EXERCISE: Substitute "Test Results" for "Build Artifacts" in the part of the listing that opens with the line containing "Where should I click to: Select" and closes with the line containing "tap(541, 123)", and write out only those lines with nothing else changed.

RECORDS FOR THE EXERCISE:
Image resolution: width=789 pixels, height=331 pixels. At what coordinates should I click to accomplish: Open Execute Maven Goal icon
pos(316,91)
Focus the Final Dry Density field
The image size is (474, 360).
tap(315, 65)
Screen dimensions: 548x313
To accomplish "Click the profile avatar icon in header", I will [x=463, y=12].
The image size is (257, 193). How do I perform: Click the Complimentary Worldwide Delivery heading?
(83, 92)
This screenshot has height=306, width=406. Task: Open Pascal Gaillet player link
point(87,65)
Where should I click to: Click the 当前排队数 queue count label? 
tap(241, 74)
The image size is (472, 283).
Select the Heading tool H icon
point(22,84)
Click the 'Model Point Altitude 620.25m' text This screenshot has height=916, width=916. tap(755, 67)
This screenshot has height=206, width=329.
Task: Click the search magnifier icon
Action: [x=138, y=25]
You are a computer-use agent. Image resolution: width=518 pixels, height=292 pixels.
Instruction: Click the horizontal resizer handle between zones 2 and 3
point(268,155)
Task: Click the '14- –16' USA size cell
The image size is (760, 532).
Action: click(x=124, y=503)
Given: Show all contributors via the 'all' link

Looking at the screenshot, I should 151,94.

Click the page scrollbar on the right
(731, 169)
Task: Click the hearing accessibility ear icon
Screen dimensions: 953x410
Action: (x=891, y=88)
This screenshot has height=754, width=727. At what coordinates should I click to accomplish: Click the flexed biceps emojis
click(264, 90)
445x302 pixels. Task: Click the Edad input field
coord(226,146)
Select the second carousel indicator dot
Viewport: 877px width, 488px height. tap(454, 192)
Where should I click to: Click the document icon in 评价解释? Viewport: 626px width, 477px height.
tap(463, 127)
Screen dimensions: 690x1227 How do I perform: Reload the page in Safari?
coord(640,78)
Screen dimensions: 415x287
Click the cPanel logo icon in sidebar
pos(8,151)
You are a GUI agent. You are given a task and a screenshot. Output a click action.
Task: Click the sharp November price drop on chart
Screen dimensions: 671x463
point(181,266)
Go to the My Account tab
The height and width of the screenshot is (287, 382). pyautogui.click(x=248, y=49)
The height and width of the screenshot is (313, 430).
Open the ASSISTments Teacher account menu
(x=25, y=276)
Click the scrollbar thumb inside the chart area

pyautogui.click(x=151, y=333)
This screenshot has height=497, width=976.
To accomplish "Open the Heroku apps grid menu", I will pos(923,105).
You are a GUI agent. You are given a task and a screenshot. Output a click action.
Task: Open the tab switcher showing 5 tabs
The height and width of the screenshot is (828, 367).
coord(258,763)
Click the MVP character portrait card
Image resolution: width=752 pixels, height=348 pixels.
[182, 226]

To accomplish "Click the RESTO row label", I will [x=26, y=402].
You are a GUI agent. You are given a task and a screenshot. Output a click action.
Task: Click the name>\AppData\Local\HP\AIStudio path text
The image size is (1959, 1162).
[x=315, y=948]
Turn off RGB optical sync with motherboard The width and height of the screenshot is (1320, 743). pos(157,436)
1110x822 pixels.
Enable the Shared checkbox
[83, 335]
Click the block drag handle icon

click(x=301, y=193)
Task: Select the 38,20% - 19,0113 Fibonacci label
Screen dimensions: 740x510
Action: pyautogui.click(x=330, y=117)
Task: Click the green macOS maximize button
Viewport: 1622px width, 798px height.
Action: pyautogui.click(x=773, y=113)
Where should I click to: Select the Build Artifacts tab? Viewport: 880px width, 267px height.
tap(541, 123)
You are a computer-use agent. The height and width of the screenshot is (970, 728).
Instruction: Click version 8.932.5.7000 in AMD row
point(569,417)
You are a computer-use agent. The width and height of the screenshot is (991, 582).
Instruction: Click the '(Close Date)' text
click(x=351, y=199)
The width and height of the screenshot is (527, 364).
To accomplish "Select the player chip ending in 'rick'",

REPLY:
Where should I click to: Select the Test Results tab? Viewport: 880px width, 267px height.
tap(541, 123)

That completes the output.